GIVEN PROBLEM:
Copy the material below word for word, starting with the line that contains "You are a computer-use agent. The" and continuing through the end of the material, both ends included.

— BEGIN —

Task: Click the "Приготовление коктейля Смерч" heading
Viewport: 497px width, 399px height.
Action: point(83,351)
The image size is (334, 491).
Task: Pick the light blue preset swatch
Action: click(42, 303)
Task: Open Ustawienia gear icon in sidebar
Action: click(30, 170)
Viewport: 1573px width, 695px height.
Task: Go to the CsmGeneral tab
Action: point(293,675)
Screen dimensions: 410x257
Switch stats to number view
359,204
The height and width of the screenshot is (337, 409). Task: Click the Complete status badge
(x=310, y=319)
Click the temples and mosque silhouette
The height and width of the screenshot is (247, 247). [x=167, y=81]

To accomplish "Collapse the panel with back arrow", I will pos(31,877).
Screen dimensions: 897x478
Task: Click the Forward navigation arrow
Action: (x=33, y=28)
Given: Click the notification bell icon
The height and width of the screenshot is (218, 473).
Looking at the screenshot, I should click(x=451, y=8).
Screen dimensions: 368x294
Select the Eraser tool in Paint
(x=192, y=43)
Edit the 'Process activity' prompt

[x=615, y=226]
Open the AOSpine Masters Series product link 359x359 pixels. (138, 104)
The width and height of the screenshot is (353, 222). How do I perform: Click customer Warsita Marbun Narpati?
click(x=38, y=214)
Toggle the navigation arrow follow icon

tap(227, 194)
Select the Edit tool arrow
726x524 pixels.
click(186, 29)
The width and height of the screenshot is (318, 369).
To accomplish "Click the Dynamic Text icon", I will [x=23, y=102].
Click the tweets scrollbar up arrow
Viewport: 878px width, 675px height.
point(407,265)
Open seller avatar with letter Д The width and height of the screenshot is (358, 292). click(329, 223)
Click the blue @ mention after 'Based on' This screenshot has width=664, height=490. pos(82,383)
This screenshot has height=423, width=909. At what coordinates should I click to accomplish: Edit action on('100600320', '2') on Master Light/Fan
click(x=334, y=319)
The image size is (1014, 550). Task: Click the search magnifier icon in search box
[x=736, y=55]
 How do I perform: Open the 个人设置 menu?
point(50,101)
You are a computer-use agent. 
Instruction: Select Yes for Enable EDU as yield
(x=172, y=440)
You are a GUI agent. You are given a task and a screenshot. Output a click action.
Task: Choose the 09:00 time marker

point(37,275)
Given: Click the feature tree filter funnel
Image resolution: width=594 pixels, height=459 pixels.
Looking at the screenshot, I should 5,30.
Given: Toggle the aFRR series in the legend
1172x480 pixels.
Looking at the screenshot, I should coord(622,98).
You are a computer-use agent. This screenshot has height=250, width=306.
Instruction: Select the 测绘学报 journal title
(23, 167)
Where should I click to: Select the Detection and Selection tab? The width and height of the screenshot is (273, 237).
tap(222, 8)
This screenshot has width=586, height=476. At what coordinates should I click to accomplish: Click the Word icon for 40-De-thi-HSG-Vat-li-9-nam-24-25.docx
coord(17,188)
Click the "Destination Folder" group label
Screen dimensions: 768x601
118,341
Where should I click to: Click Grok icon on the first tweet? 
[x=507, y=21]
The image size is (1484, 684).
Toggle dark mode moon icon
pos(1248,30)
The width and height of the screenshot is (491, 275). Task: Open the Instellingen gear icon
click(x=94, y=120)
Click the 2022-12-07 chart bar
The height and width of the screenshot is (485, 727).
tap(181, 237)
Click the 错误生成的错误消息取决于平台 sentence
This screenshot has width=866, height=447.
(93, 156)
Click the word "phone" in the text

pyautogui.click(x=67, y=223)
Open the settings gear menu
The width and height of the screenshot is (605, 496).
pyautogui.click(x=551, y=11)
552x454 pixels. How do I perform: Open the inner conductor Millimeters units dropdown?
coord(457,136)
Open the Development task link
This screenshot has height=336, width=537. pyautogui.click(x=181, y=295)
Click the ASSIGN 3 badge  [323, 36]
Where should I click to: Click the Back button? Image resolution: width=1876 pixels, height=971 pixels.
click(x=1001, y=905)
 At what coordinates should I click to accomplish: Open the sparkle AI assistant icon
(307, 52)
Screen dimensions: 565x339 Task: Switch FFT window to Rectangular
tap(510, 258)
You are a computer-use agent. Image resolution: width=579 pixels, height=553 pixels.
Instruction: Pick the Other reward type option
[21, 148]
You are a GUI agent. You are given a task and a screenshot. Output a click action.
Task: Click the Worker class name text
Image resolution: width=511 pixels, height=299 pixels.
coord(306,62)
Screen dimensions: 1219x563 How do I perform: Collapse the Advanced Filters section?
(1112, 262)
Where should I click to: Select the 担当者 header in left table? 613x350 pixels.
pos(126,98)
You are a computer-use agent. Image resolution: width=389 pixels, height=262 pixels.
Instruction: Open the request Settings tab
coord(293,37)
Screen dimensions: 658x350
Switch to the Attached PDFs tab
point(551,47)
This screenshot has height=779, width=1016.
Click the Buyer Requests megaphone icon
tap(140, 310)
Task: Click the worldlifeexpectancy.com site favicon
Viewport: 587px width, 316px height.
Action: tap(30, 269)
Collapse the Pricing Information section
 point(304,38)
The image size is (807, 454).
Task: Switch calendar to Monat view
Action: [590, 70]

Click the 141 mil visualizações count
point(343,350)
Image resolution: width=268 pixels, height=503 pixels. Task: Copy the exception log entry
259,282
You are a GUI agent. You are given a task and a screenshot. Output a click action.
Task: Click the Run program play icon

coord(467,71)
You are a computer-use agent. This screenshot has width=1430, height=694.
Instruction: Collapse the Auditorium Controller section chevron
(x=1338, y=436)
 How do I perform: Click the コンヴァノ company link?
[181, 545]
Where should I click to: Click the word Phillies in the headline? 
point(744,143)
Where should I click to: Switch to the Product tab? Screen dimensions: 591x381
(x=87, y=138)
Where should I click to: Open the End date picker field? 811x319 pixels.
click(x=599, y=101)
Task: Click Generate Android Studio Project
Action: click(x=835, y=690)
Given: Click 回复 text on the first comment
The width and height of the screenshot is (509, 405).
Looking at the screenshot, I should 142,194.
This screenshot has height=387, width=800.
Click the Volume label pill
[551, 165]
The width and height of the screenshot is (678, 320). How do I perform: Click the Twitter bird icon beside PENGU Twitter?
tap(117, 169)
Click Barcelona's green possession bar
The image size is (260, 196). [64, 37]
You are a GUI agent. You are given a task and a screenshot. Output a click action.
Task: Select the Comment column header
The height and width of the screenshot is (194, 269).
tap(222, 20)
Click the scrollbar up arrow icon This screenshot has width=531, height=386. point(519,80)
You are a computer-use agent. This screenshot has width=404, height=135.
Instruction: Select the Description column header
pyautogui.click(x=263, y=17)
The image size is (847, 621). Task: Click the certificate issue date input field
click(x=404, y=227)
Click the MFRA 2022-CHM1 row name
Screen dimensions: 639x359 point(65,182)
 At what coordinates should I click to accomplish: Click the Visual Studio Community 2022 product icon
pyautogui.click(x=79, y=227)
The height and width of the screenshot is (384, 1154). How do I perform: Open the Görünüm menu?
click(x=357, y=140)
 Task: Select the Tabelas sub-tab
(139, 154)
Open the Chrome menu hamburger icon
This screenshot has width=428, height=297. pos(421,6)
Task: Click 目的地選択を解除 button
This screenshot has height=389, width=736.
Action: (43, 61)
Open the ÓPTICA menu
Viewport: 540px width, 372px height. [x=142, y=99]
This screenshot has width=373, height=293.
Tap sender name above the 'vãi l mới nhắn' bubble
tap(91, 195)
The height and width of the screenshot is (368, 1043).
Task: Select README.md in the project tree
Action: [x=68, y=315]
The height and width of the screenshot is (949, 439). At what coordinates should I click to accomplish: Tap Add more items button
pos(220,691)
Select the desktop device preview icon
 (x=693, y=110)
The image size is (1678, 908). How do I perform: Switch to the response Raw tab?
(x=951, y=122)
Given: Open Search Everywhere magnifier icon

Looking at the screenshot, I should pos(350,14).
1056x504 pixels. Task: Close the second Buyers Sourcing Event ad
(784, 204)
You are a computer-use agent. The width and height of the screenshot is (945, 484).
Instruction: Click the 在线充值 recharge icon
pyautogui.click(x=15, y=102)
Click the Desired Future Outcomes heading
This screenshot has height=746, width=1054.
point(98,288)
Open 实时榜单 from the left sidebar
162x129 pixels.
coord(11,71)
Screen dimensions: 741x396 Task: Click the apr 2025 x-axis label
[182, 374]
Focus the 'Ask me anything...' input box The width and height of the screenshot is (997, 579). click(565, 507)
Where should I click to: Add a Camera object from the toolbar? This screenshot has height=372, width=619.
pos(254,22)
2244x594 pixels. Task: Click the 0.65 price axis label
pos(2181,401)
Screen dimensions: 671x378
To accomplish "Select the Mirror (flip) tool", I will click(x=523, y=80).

— END —

EXERCISE RESPONSE:
You are a computer-use agent. The width and height of the screenshot is (945, 484).
Instruction: Click the 在线充值 recharge icon
pyautogui.click(x=15, y=102)
Click the Desired Future Outcomes heading
This screenshot has height=746, width=1054.
point(98,288)
Open 实时榜单 from the left sidebar
162x129 pixels.
coord(11,71)
Screen dimensions: 741x396 Task: Click the apr 2025 x-axis label
[182, 374]
Focus the 'Ask me anything...' input box The width and height of the screenshot is (997, 579). click(565, 507)
Where should I click to: Add a Camera object from the toolbar? This screenshot has height=372, width=619.
pos(254,22)
2244x594 pixels. Task: Click the 0.65 price axis label
pos(2181,401)
Screen dimensions: 671x378
To accomplish "Select the Mirror (flip) tool", I will click(x=523, y=80).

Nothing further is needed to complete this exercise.